Once in a while, I wish I could not smell (or taste).
We try almost everything we carry before agreeing to sell it: wine, beer, spirits, even mixers. We want to be sure of the quality, and we also want to be able to accurately describe the products to customers. But for every product we think is delicious and are excited about working with, there are typically several that are sort of ‘meh’, and occasionally something that’s just plain awful. Like this week, when Nick and I tasted something that had us simultaneously spitting it out, reaching for water, and then saying, “Eww, what WAS that?’

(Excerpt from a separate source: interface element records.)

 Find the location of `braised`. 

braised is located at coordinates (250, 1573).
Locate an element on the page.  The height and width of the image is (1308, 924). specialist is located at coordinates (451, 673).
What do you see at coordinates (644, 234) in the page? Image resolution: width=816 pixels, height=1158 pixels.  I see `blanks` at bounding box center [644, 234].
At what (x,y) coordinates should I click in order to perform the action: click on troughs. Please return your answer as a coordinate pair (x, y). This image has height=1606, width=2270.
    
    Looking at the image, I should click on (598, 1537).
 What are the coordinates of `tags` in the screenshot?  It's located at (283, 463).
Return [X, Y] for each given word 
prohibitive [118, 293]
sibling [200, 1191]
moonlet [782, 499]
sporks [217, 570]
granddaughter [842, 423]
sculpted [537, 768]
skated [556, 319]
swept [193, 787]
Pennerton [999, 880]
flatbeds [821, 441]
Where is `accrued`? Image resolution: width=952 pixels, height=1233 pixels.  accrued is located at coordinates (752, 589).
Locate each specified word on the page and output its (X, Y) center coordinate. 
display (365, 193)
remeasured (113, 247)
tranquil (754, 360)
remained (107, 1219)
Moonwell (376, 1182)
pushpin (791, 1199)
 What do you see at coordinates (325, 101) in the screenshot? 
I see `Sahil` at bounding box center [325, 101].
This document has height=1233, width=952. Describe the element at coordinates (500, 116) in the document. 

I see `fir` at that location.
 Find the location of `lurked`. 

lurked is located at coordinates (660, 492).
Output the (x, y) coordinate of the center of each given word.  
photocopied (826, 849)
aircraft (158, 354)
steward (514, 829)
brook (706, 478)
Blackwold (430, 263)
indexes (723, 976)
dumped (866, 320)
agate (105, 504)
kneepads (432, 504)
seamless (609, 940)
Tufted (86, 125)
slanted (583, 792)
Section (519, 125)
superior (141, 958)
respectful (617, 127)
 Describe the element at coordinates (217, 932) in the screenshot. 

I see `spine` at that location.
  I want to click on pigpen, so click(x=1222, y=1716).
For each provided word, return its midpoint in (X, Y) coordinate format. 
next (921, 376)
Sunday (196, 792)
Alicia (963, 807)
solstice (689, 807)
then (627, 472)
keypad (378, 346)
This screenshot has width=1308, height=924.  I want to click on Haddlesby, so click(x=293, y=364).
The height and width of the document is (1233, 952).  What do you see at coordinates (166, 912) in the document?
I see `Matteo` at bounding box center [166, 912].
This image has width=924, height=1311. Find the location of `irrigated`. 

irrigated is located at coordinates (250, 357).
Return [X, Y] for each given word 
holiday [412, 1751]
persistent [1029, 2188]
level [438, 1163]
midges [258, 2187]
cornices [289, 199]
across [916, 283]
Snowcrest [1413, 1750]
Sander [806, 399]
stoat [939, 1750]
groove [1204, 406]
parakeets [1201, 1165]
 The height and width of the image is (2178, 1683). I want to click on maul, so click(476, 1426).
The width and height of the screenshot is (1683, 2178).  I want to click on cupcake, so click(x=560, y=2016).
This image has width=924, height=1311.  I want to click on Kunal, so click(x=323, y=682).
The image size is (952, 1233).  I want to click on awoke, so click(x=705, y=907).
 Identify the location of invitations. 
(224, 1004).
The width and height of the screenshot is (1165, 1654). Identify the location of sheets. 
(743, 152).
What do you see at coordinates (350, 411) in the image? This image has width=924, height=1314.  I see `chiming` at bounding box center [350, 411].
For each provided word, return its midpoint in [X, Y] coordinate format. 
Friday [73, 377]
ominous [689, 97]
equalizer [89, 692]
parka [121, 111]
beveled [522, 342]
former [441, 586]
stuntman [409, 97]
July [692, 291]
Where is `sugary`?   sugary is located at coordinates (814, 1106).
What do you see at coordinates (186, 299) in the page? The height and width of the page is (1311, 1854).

Dirty-smelling, astringent, vaguely peppery, perplexing. Surely people don’t choose to drink this? Or maybe they do? We’re giving it a hard pass. But I’m still glad we tried it, because now you don’t have to. This is-in our opinion-one of the advantages to shopping with us; we sort through the garbage so you can just drink the gems.
Farting boxers notwithstanding, I guess I’ll hang on to those senses. They’re useful.